» **WHAT YOU SHOULD DO**:
Rewrite the rows from the line with "Where should I click to: Switch" up to and including the line with "will [x=234, y=333].", replacing "checkbox" with "check box" and changing nothing else.

>> Start INPUT DATA

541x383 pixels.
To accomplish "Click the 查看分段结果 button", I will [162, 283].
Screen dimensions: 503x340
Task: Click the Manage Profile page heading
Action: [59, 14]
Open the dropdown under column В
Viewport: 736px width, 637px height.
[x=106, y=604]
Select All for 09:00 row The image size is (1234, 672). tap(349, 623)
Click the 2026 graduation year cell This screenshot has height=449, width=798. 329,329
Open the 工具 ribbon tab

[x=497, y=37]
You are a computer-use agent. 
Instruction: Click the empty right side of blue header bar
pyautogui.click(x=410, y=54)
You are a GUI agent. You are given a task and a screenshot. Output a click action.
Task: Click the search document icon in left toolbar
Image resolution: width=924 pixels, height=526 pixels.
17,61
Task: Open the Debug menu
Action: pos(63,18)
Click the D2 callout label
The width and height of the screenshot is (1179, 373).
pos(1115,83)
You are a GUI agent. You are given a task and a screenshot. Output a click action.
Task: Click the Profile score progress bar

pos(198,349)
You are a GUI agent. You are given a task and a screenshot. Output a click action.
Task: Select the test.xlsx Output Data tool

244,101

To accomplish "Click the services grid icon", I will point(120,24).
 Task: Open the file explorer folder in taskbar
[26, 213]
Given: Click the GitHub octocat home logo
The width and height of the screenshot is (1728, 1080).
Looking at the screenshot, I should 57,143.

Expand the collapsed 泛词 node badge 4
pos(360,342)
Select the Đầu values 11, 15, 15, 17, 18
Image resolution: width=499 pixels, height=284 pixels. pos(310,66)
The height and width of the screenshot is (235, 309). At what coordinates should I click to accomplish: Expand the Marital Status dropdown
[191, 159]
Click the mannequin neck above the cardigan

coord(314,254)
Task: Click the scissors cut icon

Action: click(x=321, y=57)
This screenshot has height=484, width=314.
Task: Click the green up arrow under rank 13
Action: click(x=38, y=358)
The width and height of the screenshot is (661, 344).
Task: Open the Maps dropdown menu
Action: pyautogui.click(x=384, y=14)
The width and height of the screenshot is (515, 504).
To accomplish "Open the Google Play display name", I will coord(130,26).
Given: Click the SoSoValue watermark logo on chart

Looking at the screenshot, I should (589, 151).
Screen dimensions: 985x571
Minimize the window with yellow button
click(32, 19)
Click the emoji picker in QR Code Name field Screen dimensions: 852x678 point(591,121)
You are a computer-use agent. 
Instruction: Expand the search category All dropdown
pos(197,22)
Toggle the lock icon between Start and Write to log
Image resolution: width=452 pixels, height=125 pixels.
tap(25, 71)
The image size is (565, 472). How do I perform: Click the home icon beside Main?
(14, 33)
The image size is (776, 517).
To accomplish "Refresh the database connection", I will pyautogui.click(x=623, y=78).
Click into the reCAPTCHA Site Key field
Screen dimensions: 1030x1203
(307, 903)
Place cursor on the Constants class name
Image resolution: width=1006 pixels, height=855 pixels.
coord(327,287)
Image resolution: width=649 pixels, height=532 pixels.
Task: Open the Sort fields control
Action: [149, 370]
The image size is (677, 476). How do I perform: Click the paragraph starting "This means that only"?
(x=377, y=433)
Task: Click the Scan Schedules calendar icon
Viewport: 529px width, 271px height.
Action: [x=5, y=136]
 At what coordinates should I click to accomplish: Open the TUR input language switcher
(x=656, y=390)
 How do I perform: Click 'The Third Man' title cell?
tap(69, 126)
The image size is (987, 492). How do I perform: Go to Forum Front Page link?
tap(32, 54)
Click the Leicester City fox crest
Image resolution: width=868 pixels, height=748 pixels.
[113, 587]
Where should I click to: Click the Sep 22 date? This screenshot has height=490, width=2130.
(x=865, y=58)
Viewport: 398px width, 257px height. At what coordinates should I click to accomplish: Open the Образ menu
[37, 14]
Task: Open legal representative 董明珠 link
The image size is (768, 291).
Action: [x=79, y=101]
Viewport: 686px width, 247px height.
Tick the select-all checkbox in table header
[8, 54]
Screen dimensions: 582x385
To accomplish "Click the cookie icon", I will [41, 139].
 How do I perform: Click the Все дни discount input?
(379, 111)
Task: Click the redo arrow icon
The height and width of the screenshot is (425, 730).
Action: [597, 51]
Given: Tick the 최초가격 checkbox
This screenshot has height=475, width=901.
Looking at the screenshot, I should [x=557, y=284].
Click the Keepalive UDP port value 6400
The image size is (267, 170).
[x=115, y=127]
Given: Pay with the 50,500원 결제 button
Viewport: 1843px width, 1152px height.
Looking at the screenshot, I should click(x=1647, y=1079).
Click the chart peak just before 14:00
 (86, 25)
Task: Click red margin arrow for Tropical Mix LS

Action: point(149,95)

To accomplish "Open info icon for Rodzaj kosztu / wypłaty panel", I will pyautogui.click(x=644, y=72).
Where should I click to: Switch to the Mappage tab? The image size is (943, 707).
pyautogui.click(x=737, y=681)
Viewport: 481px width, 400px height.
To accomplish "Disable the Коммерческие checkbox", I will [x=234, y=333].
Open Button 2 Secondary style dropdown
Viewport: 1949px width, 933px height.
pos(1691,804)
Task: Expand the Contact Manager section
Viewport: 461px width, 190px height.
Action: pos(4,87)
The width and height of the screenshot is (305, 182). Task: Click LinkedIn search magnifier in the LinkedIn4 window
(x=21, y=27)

>> End INPUT DATA

» **REPLY**:
Where should I click to: Switch to the Mappage tab? The image size is (943, 707).
pyautogui.click(x=737, y=681)
Viewport: 481px width, 400px height.
To accomplish "Disable the Коммерческие check box", I will [x=234, y=333].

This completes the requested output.